玉川大学教師教育リサーチセンターの門倉松雄さんが採り入れたのは、Zoomを利用した双方向型の講義。学生たちとパソコンなどでつながり、映像や音声でリアルタイムのやり取りをしている。一方、学生に他の講義の形態についてアンケートをしたところ、Zoomなど双方向型のサービスを利用しているものの一方向型の講義、YouTubeなど動画サイトを利用した収録配信型の講義、本や資料を基にレポートを書く講義——などがあることが分かった。そして過半数の学生が、リアルタイムの講義が分かりやすいと答えた。「収録配信型の講義は自由な時間に視聴できるのが良い」という意見もあったという。

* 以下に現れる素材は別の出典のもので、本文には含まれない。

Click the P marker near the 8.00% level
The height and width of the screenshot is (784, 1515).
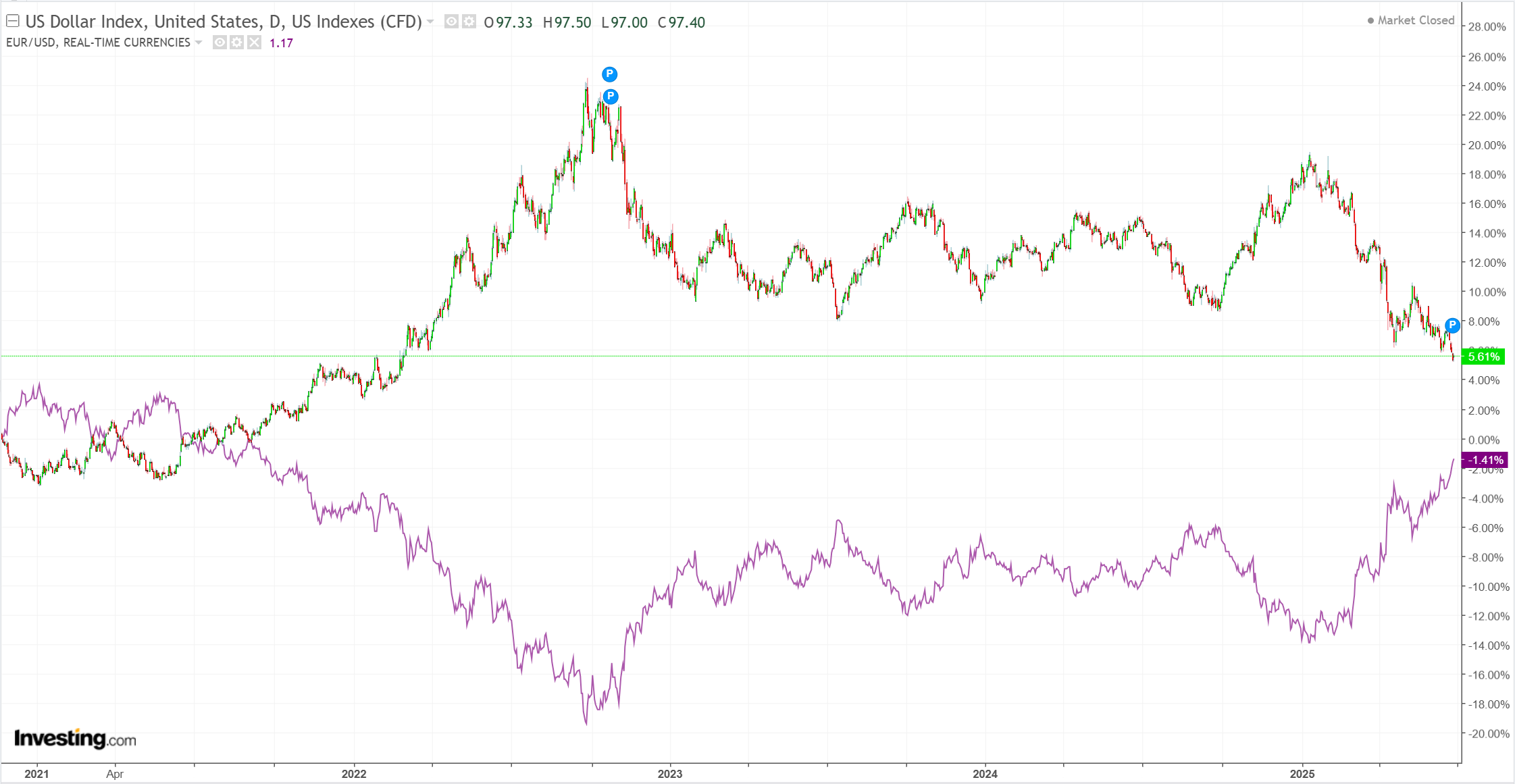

3つの大学で非常勤講師を務める高城英子さんは、メールで講義を行っている。課題を出し、提出されたレポートに評価とコメントをつけて返却する。メールで行うのは、Zoomなどに対して技術的に慣れていないことが大きな要因のようで、個別対応でかなりの労力を要している。しかしこの方法により「普段はおとなしくて発言できず、埋もれがちな学生の声を拾えた」と、思いがけない効果があったことを明かした。
中学、高校、大学生を教える早稲田大学高等学院の小川慎二郎さんは、オンラインで最も重要なポイントは「深く学べて、広く学べて、大切に学べる」ことだと主張した。学校の種類によって効果的な授業法は異なるので、そのポイントに従って、双方向のリアルタイムと収録配信を織り交ぜながら取り組んでいる。さまざまなアプリケーションや教育ツールを使って、飽きないように工夫しているという。
この日披露した収録配信授業は、リズムの良い音楽に続いて実験映像が流れるなど、テレビのエンターテインメントのようだった。小川さんは「生徒が『これは面白い、今日学んだことは一生大事にしよう』と思ってくれたらいいなと、考えながら授業を作るべきだろう」と熱く語った。教室では味わえない新しい形の授業が、そこには存在した。
教科を超えた教員のコラボも
配信動画は自由に制作できるので、教員のカラーが最も出やすいのかもしれない。神奈川大学附属中学・高校の物理教諭、佐藤克行さんは「社会に出た後、どのように活躍できる人材をいかに育てるか」をテーマに、STEAMを取り入れているという。登校再開前の最後のオンライン授業では英語教諭とコラボし、自身が研究を手掛ける宇宙エレベータ—を題材にした。
佐藤さんが理科の授業で宇宙エレベータ—の解説を英語で行い、生徒はその原理を理解した上で課題に取り組む。課題は「あなたがツアー会社の社員として、宇宙エレベータ—ツアーを計画しなさい」だ。2人組で英語のプレゼンテーション資料を作成するほか、英語の発表音声も提出しなければならない。英語教諭が解説の原稿作成などで協力した。この授業には「Art」が含まれていることも特徴だ。佐藤さんはSTEAM教育について「まずは教員自身が楽しむことが大切。教科をまたいだ授業には教員同士をつなぐ土壌づくりが必要だ」と強調した。
他の教員からは「Googleフォーム」や「Microsoftホワイトボード」を利用した授業が紹介された。Googleフォームは無料のアンケート作成ツールで、動画も埋め込める。生徒はアンケートに答える感覚で授業を受け、途中で実験の動画を見ることもできる。Microsoftホワイトボードには、教室のホワイトボードのように絵や文字を書き込める。教員だけでなく生徒全員が書き込めるので、話し合いながら意見を集約するときなどに使っているという。さまざまなサービスを使って授業が行われているようだ。
どんな状況でも子どもたちと前へ進む
企業関係者からは、求められる人材についての意見が出た。「STEAMのA(アート)は感性のようなもの。それを含めた総合力があり、答えのない問題を楽しむスタンスを持って物事に向かっていける人がこれから活躍できる」と期待をにじませていた。
主催団体の理事長を務める滝川洋二さんは、オンラインシンポジウムの取り組みは時代の流れで必要なことだと説明。教育界では子どもたちと一緒に前へ進むことを考えていかなければならないと強調した。そして、「課題を見つけて解決する。そういう能力が僕らに試されてきている」と述べ、シンポジウムを締めくくった。
コロナの流行という未曽有の状況に悩む中、目の前の課題を、試行錯誤しながら解決していこうとする教員たちの姿勢が感じられた。子どもたちはSTEM/STEAMを実践する教員たちの姿を見ながら、未来へ向け、必要とされる人材に育っていくに違いない。